The Blind Pleading the Blind: Perceptions

Other people’s perceptions can be difficult for those with sight loss. As an example, I go out for lunch quite a bit with a friend. One day, he was shopping locally and a shopkeeper (who’d obviously seen him with me) asked: “Are you a care-worker?” My first response when I hear of something like this is usually to burst out laughing, but then I think about it afterwards. By asking that question, they’re assuming I don’t have friends (like normal people), and if I’m out holding onto somebody’s arm, they must be my carer. This doesn’t give me much dignity and it’s awkward for my friends as well. Similarly, in this great blog-post, a visually-impaired bride-to-be is asked: “Who’s going to be a bride’s-maid then?” because she’s looking for a bridal shop, and the person has assumed she couldn’t possibly be the bride!

A few years ago, someone actually said to me: “You have physical needs; I have emotional needs”. This shocked me and I didn’t know how to respond, but I’ll tell you now I have emotional needs as well, and many times the emotional needs are far greater than the physical.
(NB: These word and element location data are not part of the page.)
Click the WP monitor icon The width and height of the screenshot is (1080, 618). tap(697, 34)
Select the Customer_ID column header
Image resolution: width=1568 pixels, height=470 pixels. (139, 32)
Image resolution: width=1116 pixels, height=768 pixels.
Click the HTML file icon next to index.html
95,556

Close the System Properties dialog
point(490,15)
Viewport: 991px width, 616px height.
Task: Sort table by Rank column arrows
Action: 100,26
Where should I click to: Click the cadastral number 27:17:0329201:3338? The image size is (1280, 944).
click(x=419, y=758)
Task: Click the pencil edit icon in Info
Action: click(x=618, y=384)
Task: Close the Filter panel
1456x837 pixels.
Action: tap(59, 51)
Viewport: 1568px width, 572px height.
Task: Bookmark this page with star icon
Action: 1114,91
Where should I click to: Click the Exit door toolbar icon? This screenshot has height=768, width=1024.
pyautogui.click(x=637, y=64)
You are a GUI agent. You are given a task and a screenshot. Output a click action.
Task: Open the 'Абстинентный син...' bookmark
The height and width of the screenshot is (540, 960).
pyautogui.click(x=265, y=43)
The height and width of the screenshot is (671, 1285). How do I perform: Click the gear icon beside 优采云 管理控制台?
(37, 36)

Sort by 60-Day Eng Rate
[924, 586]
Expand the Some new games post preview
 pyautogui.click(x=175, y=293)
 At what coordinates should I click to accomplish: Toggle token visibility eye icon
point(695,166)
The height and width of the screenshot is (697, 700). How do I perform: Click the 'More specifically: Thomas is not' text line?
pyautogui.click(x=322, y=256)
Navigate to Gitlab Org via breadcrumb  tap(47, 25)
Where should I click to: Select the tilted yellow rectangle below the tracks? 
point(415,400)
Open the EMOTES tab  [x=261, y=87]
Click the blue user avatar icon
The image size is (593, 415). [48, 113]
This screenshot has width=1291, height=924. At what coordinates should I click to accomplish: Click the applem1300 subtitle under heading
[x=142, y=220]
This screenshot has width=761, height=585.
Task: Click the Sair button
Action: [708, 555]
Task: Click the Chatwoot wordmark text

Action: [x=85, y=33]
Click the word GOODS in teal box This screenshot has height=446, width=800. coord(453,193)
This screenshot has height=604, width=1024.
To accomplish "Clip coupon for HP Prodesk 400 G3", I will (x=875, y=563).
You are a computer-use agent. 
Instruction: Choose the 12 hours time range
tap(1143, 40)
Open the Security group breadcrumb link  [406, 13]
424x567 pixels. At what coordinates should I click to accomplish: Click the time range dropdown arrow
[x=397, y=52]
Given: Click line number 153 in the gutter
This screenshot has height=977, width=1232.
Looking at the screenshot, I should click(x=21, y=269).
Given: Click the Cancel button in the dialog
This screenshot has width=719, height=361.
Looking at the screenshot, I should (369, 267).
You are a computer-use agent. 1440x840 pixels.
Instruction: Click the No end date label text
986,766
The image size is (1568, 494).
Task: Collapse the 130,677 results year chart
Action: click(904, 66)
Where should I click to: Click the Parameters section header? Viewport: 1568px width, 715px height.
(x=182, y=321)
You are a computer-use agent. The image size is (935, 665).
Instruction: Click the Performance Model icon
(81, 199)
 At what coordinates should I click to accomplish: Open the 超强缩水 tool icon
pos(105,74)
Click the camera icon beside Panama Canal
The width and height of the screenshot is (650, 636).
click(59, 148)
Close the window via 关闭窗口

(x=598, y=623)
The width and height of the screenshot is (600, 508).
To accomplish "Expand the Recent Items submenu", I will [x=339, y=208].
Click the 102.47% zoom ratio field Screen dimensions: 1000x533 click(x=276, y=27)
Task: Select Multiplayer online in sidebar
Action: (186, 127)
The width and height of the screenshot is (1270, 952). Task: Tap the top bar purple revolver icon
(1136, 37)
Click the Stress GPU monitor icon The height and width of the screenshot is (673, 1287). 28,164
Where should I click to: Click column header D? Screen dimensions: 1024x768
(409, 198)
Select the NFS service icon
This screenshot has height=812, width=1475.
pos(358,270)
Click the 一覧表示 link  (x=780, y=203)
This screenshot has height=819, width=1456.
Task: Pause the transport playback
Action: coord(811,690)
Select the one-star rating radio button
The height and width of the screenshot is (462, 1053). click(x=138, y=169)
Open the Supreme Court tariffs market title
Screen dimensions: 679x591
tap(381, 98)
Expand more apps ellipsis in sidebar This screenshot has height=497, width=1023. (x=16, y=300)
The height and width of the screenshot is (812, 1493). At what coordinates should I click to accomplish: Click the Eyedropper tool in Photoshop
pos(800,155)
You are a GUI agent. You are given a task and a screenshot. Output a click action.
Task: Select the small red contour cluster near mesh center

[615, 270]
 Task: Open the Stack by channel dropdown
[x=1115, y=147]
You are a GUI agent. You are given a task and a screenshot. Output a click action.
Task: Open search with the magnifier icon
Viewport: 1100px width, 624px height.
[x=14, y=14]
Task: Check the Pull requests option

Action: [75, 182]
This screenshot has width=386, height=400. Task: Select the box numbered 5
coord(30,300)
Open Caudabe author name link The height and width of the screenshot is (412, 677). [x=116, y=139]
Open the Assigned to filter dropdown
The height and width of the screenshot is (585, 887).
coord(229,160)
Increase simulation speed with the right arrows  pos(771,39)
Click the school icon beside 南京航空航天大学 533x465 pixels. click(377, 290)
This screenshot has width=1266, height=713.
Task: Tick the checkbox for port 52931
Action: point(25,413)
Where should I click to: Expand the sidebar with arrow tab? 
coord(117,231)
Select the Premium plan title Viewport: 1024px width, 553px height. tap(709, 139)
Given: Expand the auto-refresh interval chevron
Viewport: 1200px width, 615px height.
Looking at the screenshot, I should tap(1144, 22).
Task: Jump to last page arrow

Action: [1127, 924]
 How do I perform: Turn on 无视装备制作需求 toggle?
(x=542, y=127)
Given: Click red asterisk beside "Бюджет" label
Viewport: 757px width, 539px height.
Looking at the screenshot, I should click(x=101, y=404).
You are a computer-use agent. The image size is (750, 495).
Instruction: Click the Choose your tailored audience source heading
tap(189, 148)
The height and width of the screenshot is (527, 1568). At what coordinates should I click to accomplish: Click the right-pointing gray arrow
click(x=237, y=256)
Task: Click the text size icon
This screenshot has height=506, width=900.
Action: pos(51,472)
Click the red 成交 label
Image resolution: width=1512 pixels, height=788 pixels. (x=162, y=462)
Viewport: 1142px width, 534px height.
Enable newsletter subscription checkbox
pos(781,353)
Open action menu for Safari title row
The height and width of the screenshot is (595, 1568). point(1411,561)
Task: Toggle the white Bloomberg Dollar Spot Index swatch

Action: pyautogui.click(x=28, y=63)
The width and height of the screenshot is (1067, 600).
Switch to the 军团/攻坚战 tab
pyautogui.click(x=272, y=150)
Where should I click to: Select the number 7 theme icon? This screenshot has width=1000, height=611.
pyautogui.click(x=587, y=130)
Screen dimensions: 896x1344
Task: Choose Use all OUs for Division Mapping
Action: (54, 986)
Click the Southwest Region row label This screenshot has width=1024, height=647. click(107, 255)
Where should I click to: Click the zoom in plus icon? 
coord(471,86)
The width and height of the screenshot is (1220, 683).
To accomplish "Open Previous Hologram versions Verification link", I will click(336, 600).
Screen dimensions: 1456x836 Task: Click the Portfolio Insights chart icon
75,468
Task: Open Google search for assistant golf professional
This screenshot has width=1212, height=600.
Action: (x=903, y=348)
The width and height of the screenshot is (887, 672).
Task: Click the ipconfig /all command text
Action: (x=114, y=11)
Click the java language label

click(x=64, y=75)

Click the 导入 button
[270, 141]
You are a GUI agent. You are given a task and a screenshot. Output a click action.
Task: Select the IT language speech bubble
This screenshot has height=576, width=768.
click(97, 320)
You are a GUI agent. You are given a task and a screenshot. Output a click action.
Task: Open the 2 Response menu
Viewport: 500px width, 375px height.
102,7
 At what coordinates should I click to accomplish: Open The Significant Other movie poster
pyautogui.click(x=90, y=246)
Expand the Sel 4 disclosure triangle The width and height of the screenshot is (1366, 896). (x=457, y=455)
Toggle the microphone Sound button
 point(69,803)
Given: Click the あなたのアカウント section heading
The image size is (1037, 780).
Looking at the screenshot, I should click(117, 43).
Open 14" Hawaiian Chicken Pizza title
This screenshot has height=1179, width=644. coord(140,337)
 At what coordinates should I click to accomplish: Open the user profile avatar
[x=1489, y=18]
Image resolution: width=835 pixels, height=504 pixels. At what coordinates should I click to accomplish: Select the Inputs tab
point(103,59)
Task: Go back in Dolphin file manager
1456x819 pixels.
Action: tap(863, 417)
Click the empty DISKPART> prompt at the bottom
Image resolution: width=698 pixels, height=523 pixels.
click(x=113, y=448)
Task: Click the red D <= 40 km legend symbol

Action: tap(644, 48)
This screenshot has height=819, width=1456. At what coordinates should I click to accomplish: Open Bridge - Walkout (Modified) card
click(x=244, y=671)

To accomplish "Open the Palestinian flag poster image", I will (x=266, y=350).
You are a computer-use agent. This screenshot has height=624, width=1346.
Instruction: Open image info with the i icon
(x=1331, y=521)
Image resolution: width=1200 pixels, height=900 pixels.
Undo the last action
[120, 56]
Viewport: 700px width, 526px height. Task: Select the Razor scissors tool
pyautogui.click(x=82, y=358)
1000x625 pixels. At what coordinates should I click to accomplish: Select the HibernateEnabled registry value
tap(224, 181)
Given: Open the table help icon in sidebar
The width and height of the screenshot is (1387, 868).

For me as a blind person, it can be very easy to get disorientated. (Put a blindfold on and try to find your way around your house to get an idea what it’s like without sight.) I found out relatively recently that my eye-condition affects my sense of direction, so it can take longer for me to get routes into my head. If I’ve practised a local route regularly, I’m fine with it, but if I’m walking it having not done so for a while, I can get as lost as if I was walking it for the first time. The problem is that when you get lost or feel nervous, strangers can treat you like you’ve got a screw loose. “Are you all right? You look confused today,” they say, in a voice loud enough for anyone nearby to hear. Um – thanks! The truth is that sometimes I can go out with complete confidence, but I can also have off days like everyone else.

I suppose another perception I don’t particularly like is a more general one: That people will want to be grouped together with those who are the same as them. There are various groups for people with a visual impairment. My local branch for the blind meets roughly once a fortnight, but as someone recently pointed out, there’s nothing in those meetings for the more active person. Not everyone wants to sit playing Bingo or listening to an entertainer, but some people might. For visually-impaired Christians, there are Torch Fellowship Groups or the Disabled Christians Fellowship, but personally, I’d rather spend time with people who don’t necessarily have disability in common.

So, to summarise this post, everyone’s different. Blind people are capable of having friendships/relationships and yes, even getting married! And we do have feelings, which can be hurt the same as anybody else’s. All these seem obvious to me, but because of my experiences and those of others, I thought I’d point them out.